How to learn Window Functions For Dedup And SCD for SQL in Analytics Engineer for free

Why this matters

As an Analytics Engineer, you regularly need to remove duplicates from raw data and maintain Slowly Changing Dimensions (SCD) so analytics stays consistent and trustworthy. Window functions let you pick the right row deterministically and create clean, time-bounded histories for dimensions.

Real tasks you will do: deduplicate customers from multiple sources, keep the latest product attributes, create SCD Type 2 dimensions for user plans or order statuses, and build stable snapshots for reporting.
Impact: fewer flaky dashboards, easier debugging, and predictable business metrics.

Concept explained simply

Window functions compute values across a set of rows related to the current row, without collapsing them.
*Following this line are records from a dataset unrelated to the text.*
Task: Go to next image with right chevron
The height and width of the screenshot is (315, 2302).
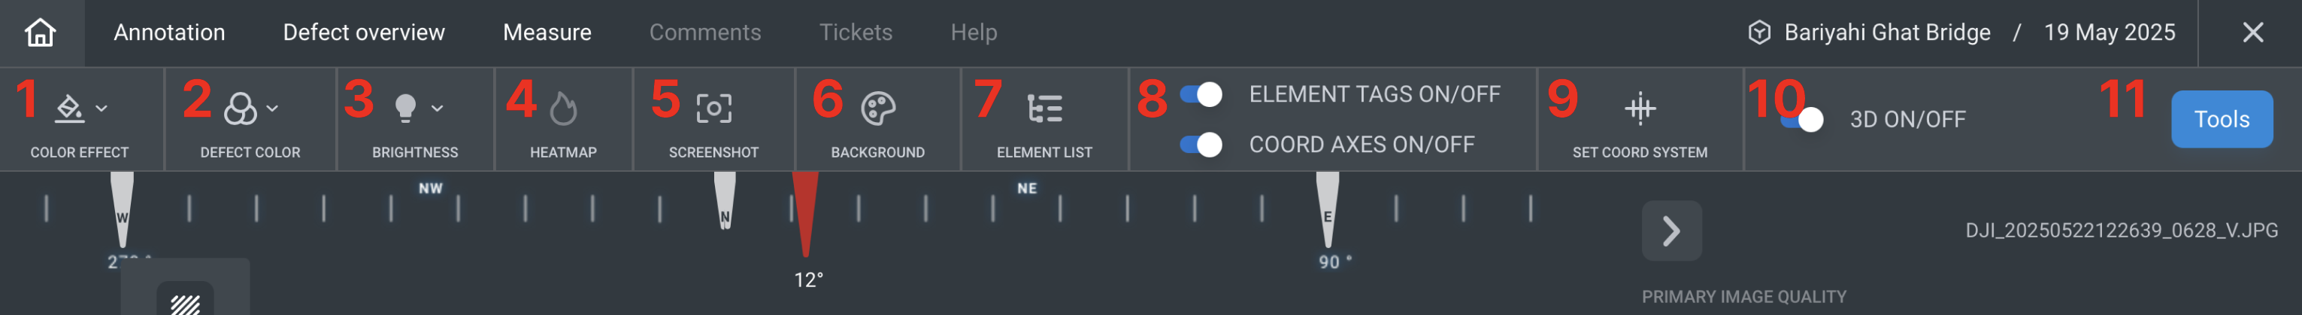Action: point(1670,231)
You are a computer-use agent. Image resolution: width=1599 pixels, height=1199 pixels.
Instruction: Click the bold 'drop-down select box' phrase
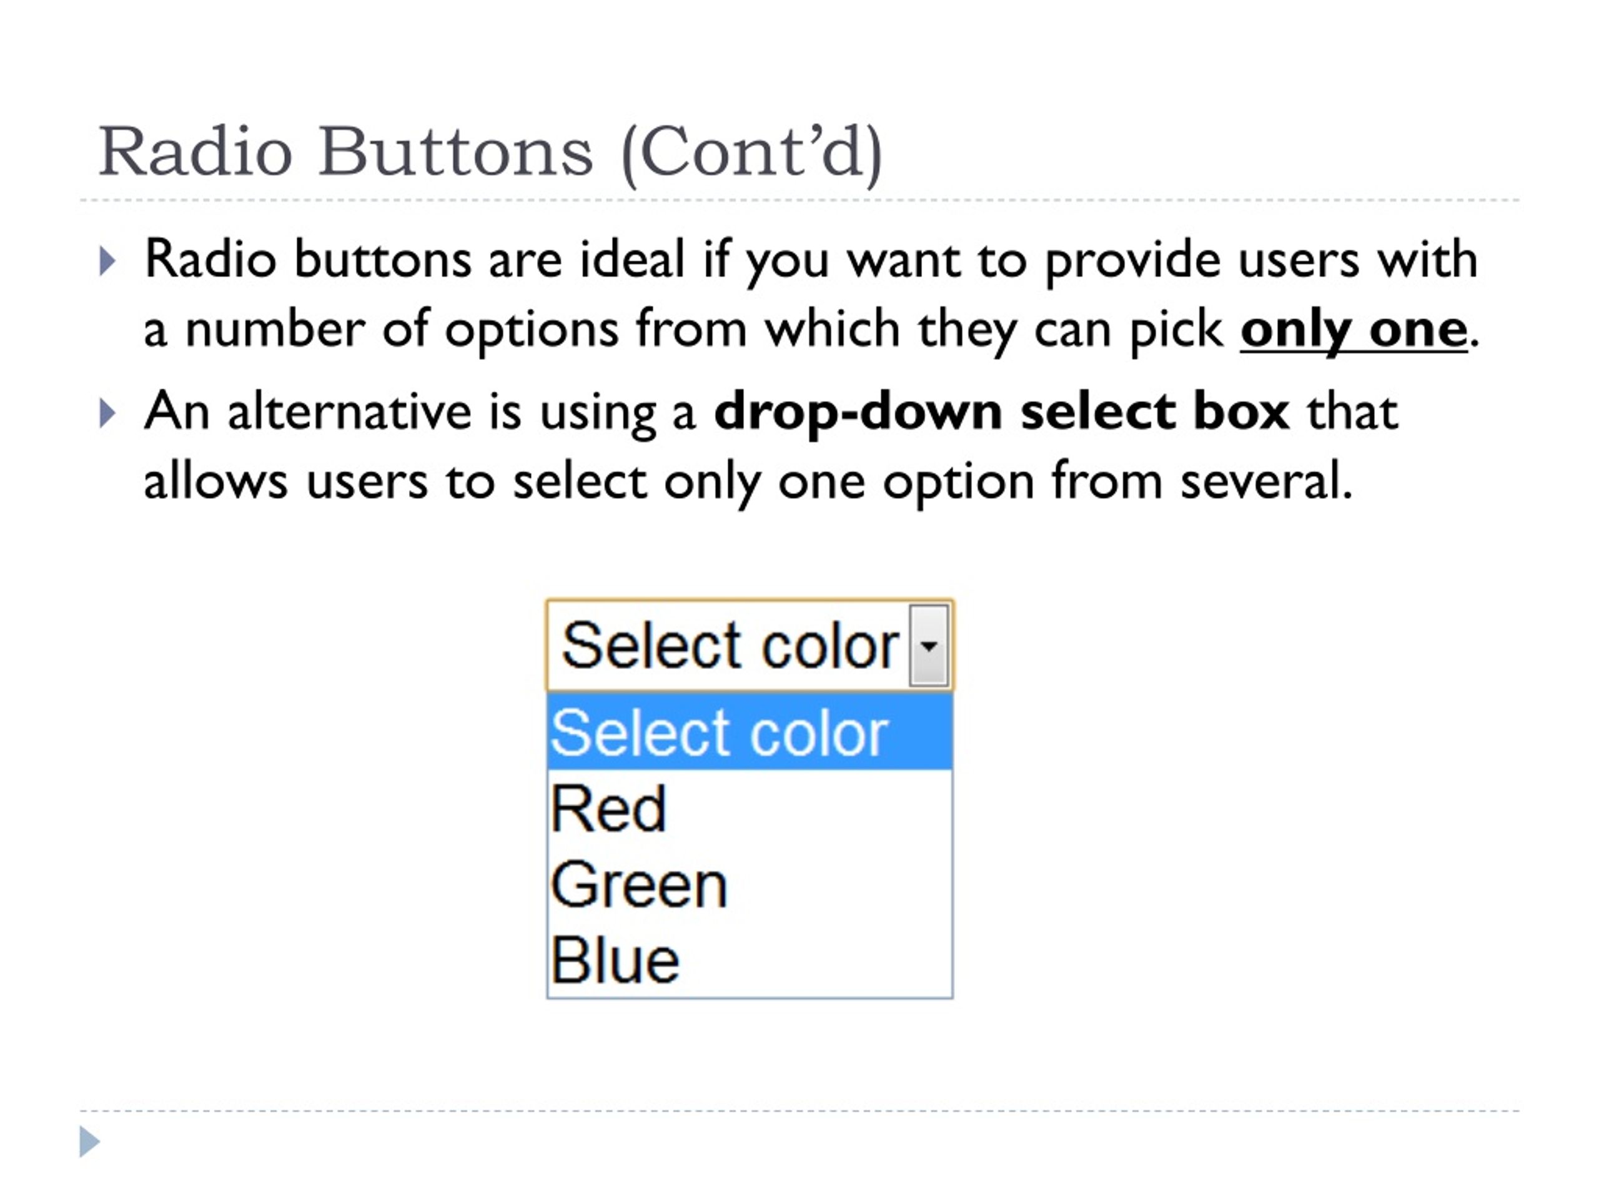(1002, 412)
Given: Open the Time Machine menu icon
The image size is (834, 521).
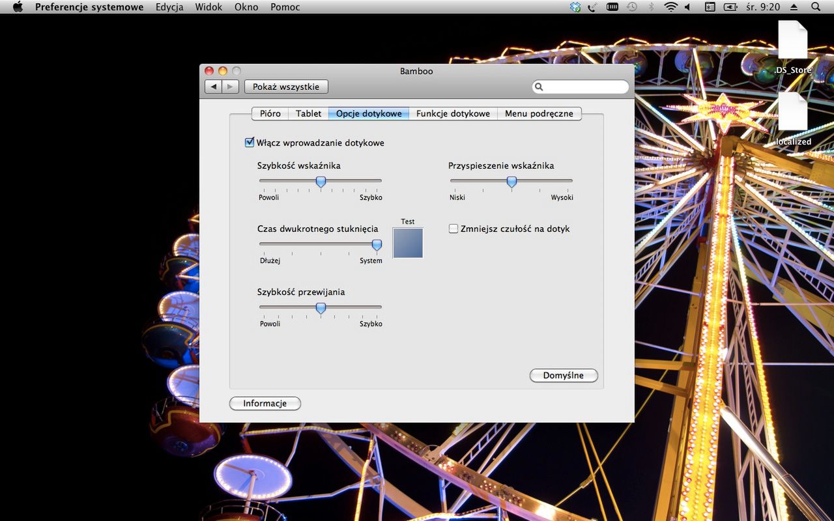Looking at the screenshot, I should click(x=631, y=7).
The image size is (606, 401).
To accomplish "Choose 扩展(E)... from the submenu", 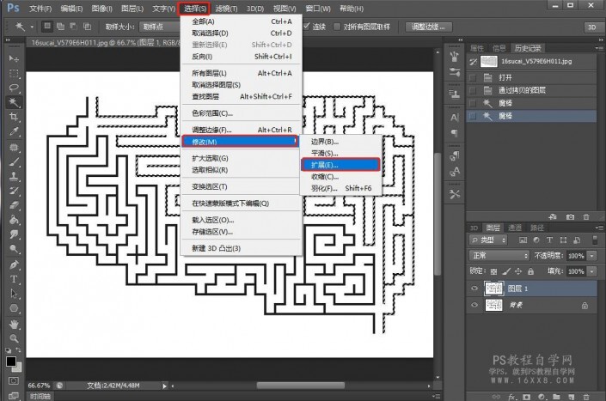I will tap(325, 164).
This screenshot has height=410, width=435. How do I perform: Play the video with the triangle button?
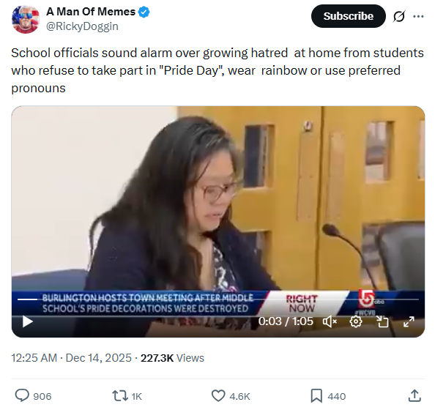tap(28, 322)
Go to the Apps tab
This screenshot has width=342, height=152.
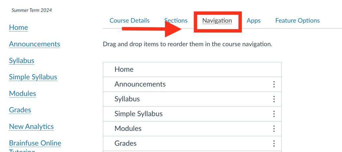tap(253, 21)
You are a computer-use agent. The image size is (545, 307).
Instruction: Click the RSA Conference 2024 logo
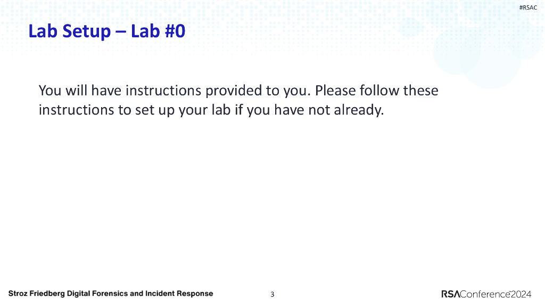(486, 294)
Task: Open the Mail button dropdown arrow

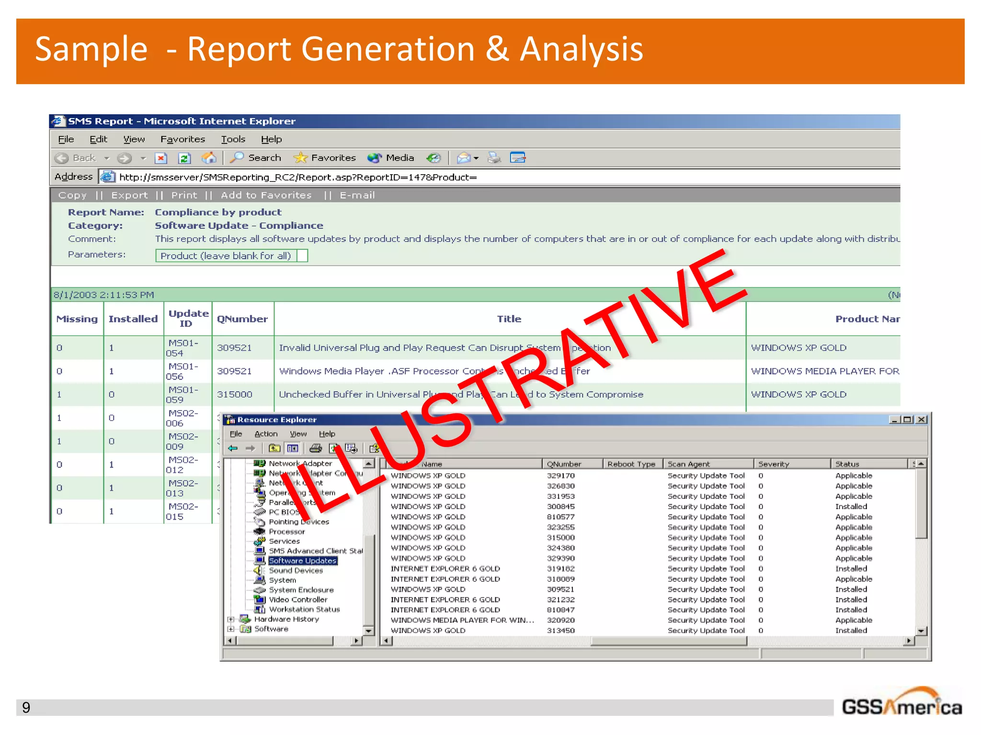Action: 476,158
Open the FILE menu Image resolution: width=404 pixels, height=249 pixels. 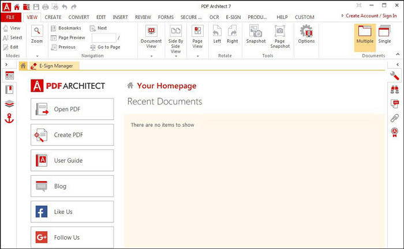tap(10, 17)
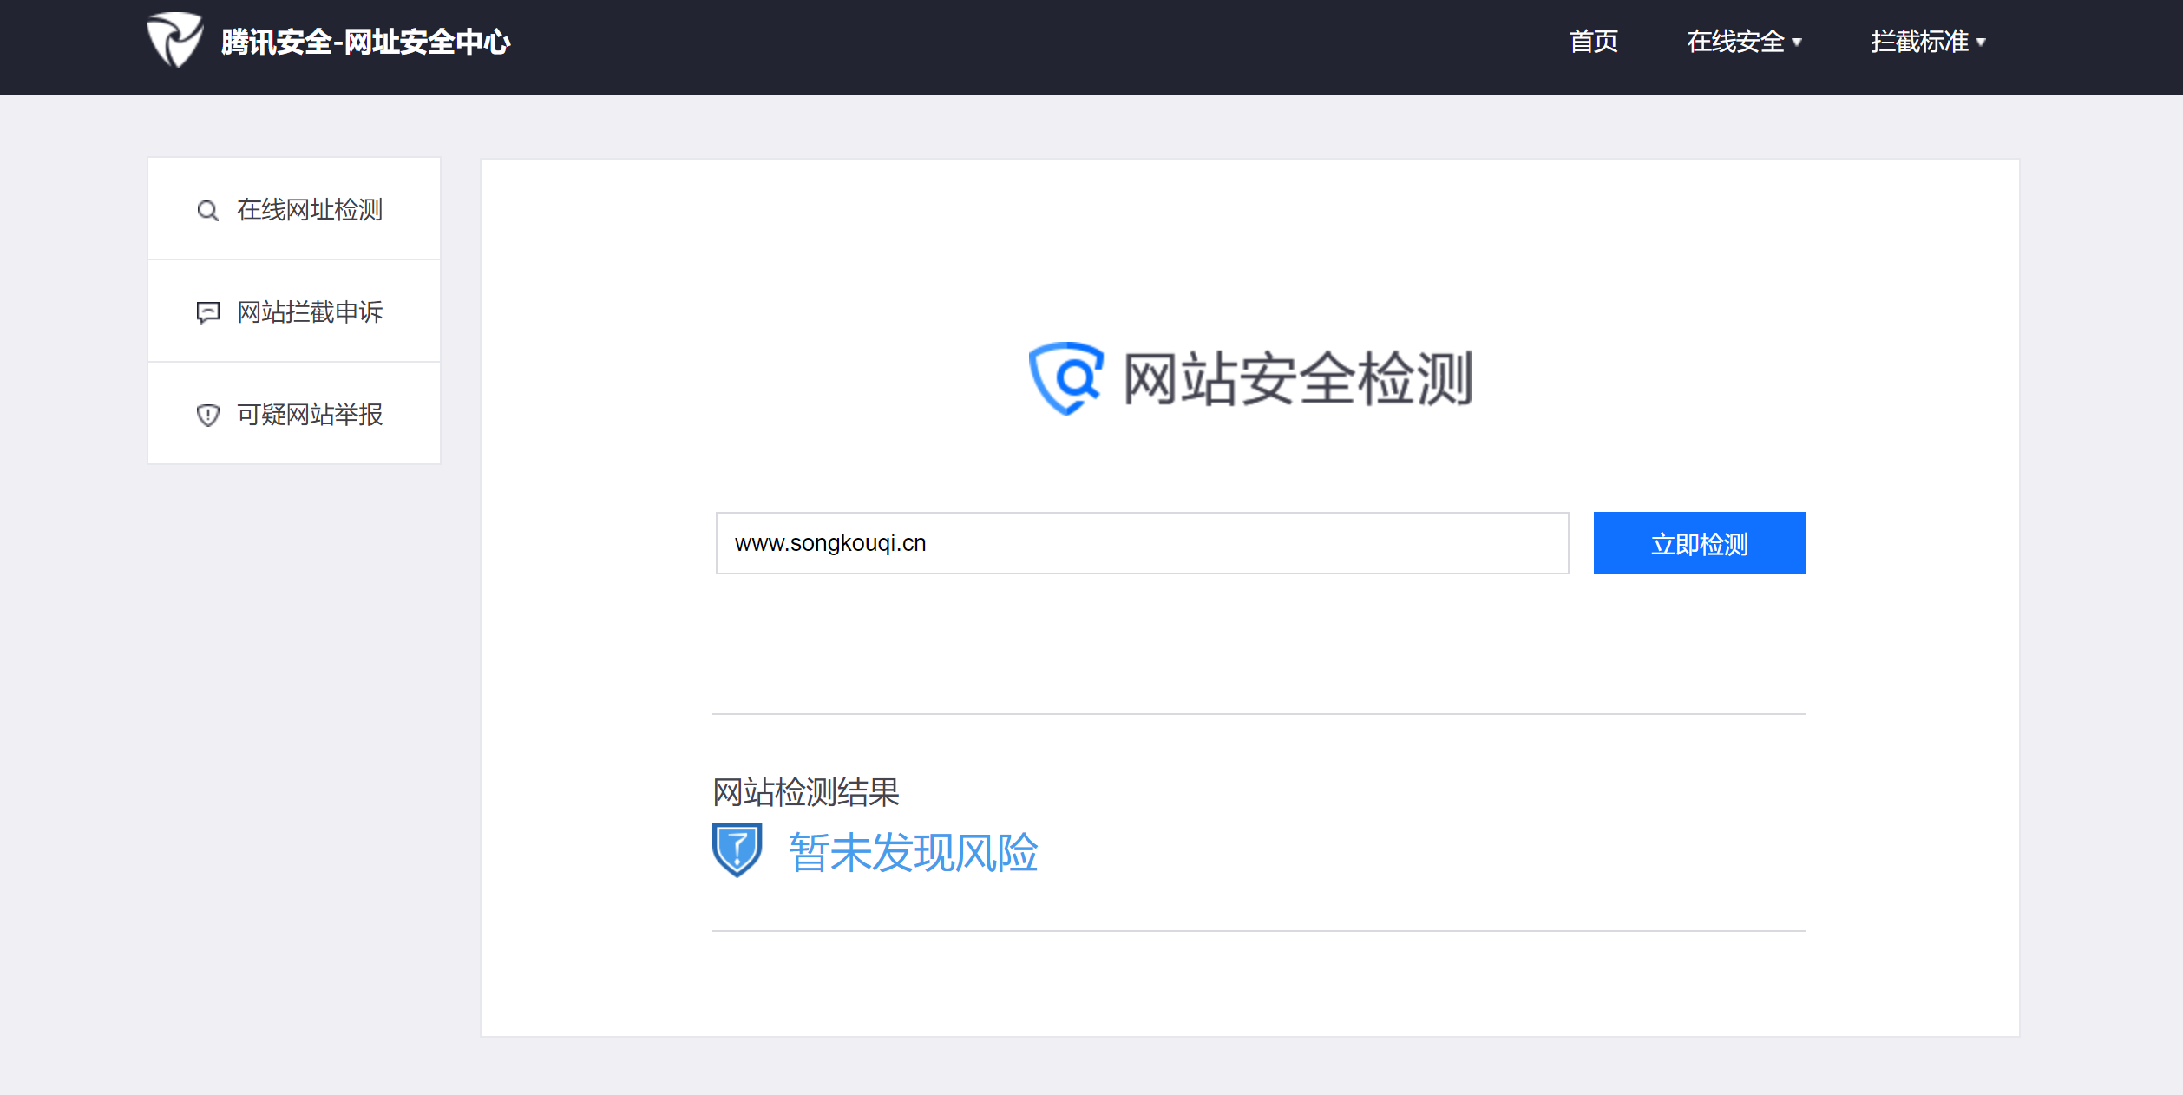The height and width of the screenshot is (1095, 2183).
Task: Select 在线网址检测 in the sidebar
Action: point(310,210)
The two stars for dedup and SCD are:

ROW_NUMBER() OVER (PARTITION BY key ORDER BY recency DESC): gives a 1-based rank per entity; keep rn = 1 to get the single best row.
LAG/LEAD(value) OVER (PARTITION BY key ORDER BY time): look at previous/next rows to mark changes and set validity ranges.

Mental model

Partition: who are we comparing within? (e.g., by customer_id)
Order: what defines newest/earliest or sequence? (e.g., updated_at DESC)
Selector: pick the winning row (ROW_NUMBER = 1), or compute start/end boundaries (LEAD to set valid_to)

Quick reference

Dedup single latest row: ROW_NUMBER + filter rn = 1
Handle ties: add deterministic tie-breakers in ORDER BY (e.g., source priority, id)
SCD2 from change log: LEAD(next_time) to set valid_to; last row gets an open-ended high date and is_current = true
SCD2 from snapshots: LAG to detect value changes between days; create ranges only where value changed

Worked examples

Example 1 — Deduplicate to the latest customer record

Goal: keep the single most recent record per customer, prefer source = 'crm' when timestamps tie.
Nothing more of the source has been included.